STATED EXERCISE. Rewrite the lines from the line with "This screenshot has width=1200, height=706." through the end of the records, offsetting every coordinate in the answers by 20 and leaving all other text unchanged.

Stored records
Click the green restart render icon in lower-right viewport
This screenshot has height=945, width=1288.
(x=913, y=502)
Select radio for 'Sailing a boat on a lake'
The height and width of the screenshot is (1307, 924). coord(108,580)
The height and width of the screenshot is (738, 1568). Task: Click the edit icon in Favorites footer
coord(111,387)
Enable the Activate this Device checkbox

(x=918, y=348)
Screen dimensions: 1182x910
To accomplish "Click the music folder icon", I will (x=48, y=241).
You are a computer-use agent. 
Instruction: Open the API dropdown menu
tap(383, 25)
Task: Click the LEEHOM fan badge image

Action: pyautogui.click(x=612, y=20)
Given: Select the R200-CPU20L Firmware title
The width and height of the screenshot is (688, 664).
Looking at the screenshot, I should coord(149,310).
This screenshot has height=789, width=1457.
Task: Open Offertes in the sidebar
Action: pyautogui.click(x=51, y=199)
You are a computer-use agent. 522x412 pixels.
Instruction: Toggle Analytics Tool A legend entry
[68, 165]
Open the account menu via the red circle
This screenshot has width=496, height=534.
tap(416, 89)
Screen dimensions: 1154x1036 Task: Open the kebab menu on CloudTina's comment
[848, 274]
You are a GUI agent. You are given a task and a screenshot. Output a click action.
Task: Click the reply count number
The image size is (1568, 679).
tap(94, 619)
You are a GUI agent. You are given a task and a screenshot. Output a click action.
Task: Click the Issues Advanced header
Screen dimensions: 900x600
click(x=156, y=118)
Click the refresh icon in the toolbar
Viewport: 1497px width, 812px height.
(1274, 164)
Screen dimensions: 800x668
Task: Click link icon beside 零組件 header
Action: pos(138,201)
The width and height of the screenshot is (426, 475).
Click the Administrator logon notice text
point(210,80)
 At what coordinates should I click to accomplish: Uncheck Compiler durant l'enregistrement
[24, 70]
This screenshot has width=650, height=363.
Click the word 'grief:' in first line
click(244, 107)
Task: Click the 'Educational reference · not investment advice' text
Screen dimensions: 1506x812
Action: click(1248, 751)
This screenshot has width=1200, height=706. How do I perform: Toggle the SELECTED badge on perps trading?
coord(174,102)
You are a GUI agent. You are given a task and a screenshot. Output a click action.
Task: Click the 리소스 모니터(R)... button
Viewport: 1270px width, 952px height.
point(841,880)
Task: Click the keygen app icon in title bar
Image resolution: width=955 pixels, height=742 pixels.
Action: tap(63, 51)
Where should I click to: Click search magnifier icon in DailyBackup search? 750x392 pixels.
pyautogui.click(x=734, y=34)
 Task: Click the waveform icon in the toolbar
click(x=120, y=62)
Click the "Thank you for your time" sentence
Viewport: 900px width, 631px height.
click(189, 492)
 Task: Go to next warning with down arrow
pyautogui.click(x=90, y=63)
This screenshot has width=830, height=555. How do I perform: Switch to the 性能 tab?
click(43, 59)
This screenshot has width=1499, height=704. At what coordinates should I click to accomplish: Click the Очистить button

WRITTEN SOLUTION.
This screenshot has width=1200, height=706. How do I perform: Toggle the SELECTED badge on perps trading?
coord(194,122)
You are a GUI agent. You are given a task and a screenshot. Output a click action.
Task: Click the 리소스 모니터(R)... button
Viewport: 1270px width, 952px height.
point(861,900)
Task: Click the keygen app icon in title bar
Image resolution: width=955 pixels, height=742 pixels.
Action: tap(83, 71)
Where should I click to: Click search magnifier icon in DailyBackup search? 750x392 pixels.
pyautogui.click(x=754, y=54)
 Task: Click the waveform icon in the toolbar
click(x=140, y=82)
Click the "Thank you for your time" sentence
Viewport: 900px width, 631px height.
click(209, 512)
 Task: Go to next warning with down arrow
pyautogui.click(x=110, y=83)
This screenshot has width=830, height=555. How do I perform: Switch to the 性能 tab?
click(63, 79)
This screenshot has width=1499, height=704. At what coordinates should I click to accomplish: Click the Очистить button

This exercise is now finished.